Here's how it could impact consumers:

There’s going to be a new carrier in town 

The previous two times the wireless industry tried to shrink to three major carriers (when AT&T tried to buy T-Mobile in 2011 and when T-Mobile and Sprint tried to merge in 2014), Justice Department lawyers objected and killed the deals because of antitrust concerns. That almost happened again with the current deal, until satellite TV service Dish Network entered the fray and offered to buy some wireless airwave licenses from Sprint plus Sprint’s popular prepaid wireless brands, Boost Mobile and Virgin Mobile, which have about 9 million subscribers, for $5 billion.

The move is intended to sway regulators who fear reduced competition from the loss of a major carrier. The plan is for Dish to use these assets to build a new, fourth major wireless carrier that could maintain the same amount of competition as before the merger. However, Dish, which doesn't offer wireless phone service currently, will be starting with far fewer customers than Sprint's 54 million today.

Some analysts are skeptical Dish can succeed. "While Dish could become the 4th 'major' U.S. wireless carrier, it may not gain scale to become a viable long-term player in an intensely competitive industry that faces its own challenges," Tuna Amobi, an analyst at CFRA Research, noted earlier this week .

Faster 5G wireless service–and in more places

One major promise that T-Mobile and Sprint used to gain government approval for the merger was that they would be able to offer new, super-fast 5G wireless services in more places, more quickly. Even after the divestiture of airwaves to Dish, Sprint would still have a huge amount of spectrum licensed in bands that are perfect for 5G. On its own, Sprint lacked the money to build a 5G network in much of the country.

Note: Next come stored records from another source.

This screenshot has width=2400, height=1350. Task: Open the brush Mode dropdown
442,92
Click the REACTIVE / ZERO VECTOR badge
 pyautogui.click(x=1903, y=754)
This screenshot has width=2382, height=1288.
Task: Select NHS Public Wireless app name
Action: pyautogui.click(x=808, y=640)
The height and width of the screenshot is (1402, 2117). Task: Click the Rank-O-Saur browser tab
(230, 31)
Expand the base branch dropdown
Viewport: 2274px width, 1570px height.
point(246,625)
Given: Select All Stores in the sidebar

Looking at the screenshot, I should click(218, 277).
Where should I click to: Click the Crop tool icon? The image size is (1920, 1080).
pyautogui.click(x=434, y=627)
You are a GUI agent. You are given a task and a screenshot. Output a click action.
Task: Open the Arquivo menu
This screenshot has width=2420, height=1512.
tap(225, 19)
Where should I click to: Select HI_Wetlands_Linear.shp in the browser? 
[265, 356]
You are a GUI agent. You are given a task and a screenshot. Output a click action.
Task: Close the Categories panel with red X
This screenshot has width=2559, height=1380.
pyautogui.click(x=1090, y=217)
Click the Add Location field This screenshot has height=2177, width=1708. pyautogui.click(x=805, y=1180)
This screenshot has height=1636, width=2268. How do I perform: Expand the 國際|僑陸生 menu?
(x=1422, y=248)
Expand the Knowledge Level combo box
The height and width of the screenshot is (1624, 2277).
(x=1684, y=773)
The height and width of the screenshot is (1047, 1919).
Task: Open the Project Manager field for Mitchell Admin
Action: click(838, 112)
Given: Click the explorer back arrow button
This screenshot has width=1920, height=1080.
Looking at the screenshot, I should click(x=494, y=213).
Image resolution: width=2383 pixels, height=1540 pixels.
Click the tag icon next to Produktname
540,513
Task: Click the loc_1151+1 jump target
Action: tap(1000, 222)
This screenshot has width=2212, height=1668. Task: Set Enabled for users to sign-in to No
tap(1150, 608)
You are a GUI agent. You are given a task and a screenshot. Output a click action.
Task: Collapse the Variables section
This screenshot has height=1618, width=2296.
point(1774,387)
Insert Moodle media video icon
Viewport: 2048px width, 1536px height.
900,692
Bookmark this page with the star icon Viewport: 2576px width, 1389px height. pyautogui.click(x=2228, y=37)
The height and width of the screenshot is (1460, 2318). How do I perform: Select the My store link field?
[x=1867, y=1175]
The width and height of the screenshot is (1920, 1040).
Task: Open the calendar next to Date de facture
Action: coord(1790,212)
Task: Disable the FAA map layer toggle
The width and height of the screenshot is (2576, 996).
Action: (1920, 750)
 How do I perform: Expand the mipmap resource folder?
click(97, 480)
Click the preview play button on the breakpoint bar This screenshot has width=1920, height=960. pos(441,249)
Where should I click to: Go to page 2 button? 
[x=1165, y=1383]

But with the additional resources of T-Mobile, the planned 5G network should be finished much sooner. Sprint and T-Mobile promised 5G service to 97% of the U.S. population within three years and 99% after six years. They also agreed to a series of annual, escalating penalties of as much as $2.4 billion if they fail to meet the commitment. And Dish now must offer a 5G network covering 70% of people in the country by mid-2023 or face similar financial penalties. The quicker 5G expansions could also pressure AT&T and Verizon to expand their 5G networks more quickly. 

No price increases

The biggest reason for opposition against the merger was the possibility that consumers would have to pay more for wireless service in a theoretically less competitive market. T-Mobile CEO John Legere has sought to counter that concern by promising to keep prices the same three years and by pledging not to charge more for 5G service. Although that argument in conjunction with the asset sales ultimately satisfied federal regulators, it wasn’t enough for consumer advocacy groups and, more importantly, attorneys general in multiple states. 

Revisiting the debate on Friday, Legere got a bit heated on a conference call with reporters and analysts disputing the idea that the merger would reduce T-Mobile's drive to compete. "It's a bit dumbfounding to think that we've decided to go and build this network and go through this merger so that we can become the basic, lazy, fat, dumb, and arrogant player that we were born to teach how to behave," he said.

State lawsuit continues 

Even while the carriers were negotiating with the Justice Department, attorneys general in 10 states including New York, California, and Colorado, last month decided that no concessions could improve the deal to satisfy their concerns. On June 11, they filed a lawsuit that is still pending to block the merger. Four more states—Hawaii, Massachusetts, Minnesota and Nevada—joined the suit two weeks later.

Friday's news didn't appease the AGs. New York Attorney General Letitia James, leading the opponents, said the new concessions had not swayed the states that filed the lawsuit. “We have serious concerns that cobbling together this new fourth mobile player, with the government picking winners and losers, will not address the merger’s harm to consumers, workers, and innovation," she said.

T-Mobile and Sprint will now likely use the just-obtained endorsement from the Justice Department as a key argument in trying to dismiss the lawsuit. A trial is slated to begin on Oct. 7.